Your assignment:
Report back each line of the records that contains the string "title".

[Opening Supplied data section]

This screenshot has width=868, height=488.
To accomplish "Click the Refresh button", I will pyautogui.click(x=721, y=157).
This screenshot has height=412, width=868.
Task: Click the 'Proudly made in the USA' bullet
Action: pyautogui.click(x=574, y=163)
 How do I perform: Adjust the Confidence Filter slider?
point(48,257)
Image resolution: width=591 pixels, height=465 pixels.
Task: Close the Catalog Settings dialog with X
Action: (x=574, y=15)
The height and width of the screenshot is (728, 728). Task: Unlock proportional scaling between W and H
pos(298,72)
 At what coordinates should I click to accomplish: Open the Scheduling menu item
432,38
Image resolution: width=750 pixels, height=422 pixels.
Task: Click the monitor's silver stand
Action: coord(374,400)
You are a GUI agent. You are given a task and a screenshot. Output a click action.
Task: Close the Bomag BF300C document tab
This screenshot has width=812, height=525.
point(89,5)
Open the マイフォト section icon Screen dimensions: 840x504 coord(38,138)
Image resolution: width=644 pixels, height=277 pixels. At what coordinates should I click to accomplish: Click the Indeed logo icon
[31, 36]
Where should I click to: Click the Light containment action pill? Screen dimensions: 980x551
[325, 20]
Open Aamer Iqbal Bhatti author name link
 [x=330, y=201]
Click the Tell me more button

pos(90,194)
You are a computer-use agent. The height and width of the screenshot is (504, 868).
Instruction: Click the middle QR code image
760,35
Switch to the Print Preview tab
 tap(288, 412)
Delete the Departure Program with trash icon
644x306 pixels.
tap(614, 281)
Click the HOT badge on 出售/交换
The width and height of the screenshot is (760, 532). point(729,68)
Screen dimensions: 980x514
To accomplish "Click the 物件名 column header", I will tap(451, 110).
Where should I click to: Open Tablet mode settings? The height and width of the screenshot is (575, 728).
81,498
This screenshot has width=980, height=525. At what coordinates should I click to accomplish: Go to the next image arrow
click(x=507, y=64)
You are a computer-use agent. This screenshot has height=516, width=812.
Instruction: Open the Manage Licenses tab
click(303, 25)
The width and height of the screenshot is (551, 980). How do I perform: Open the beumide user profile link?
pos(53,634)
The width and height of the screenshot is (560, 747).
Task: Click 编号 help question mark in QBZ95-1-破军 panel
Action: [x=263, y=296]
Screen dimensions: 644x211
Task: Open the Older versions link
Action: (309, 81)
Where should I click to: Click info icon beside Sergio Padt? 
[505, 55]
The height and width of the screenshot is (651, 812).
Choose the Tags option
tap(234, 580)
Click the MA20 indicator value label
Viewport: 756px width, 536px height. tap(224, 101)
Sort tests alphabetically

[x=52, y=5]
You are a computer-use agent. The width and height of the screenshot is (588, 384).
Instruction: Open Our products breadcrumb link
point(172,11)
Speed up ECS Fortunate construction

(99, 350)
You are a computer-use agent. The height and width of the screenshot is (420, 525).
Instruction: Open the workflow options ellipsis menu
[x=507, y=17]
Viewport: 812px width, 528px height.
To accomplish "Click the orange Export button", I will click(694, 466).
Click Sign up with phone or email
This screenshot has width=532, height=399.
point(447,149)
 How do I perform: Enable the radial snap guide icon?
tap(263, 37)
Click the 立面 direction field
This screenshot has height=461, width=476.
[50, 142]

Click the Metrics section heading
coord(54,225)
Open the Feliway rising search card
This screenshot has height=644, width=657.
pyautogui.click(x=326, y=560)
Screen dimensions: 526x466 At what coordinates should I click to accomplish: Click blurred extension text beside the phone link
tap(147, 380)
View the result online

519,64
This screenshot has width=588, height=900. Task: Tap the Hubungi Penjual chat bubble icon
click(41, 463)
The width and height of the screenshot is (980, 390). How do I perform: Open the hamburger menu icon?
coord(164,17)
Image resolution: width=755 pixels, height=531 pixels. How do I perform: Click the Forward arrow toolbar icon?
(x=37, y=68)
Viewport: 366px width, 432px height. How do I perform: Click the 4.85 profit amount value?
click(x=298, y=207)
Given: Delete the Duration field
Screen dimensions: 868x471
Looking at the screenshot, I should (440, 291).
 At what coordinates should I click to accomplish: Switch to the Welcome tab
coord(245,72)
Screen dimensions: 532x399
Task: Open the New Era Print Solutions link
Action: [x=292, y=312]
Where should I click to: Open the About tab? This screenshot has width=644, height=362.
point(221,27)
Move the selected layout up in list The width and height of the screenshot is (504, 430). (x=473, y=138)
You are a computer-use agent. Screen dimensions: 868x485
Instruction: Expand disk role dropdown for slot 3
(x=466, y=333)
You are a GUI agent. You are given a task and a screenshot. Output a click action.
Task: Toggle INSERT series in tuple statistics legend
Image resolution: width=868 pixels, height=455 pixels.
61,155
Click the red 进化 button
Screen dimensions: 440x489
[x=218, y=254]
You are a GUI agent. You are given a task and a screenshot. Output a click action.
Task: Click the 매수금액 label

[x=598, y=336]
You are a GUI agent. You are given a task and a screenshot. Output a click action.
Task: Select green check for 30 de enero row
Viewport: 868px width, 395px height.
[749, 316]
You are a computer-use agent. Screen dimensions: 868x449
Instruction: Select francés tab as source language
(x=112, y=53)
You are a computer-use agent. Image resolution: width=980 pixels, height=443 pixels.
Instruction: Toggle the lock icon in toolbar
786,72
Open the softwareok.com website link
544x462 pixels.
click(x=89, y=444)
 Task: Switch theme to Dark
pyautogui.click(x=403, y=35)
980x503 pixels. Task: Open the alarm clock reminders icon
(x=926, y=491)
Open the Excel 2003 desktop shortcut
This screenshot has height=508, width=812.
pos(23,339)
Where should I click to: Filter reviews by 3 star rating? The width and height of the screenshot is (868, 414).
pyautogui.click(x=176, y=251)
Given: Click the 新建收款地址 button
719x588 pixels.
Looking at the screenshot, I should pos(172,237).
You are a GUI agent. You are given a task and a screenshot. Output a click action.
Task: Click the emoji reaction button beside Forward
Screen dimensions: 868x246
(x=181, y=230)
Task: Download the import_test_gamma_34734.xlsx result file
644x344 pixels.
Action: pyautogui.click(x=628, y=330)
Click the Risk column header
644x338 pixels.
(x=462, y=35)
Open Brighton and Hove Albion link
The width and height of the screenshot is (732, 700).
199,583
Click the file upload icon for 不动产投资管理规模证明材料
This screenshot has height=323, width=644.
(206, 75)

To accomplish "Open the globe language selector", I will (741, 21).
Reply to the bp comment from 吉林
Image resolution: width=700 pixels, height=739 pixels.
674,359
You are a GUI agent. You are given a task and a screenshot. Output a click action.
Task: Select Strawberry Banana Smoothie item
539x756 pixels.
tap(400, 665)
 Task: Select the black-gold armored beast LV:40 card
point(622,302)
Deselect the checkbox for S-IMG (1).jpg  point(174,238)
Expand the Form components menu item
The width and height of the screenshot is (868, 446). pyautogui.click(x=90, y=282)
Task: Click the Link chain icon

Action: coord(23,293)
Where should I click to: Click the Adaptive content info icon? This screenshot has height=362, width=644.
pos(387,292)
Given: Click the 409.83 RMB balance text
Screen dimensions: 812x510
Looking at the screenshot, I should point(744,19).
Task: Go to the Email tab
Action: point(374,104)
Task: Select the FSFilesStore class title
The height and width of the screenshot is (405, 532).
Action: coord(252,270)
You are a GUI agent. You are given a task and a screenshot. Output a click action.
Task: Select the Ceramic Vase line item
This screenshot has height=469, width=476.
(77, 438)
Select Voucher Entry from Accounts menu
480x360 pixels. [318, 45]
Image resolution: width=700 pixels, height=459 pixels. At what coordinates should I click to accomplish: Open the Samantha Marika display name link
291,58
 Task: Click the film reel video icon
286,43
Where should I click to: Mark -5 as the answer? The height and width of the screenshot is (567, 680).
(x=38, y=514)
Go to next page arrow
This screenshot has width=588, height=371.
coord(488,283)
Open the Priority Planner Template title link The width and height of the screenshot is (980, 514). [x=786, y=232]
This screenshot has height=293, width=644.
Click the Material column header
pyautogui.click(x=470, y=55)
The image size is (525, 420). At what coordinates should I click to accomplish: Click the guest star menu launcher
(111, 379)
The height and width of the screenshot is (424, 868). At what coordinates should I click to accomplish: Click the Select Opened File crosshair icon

[Closing Supplied data section]

Finished exercise:
Task: Select the FSFilesStore class title
Open the Priority Planner Template title link The width and height of the screenshot is (980, 514). [x=786, y=232]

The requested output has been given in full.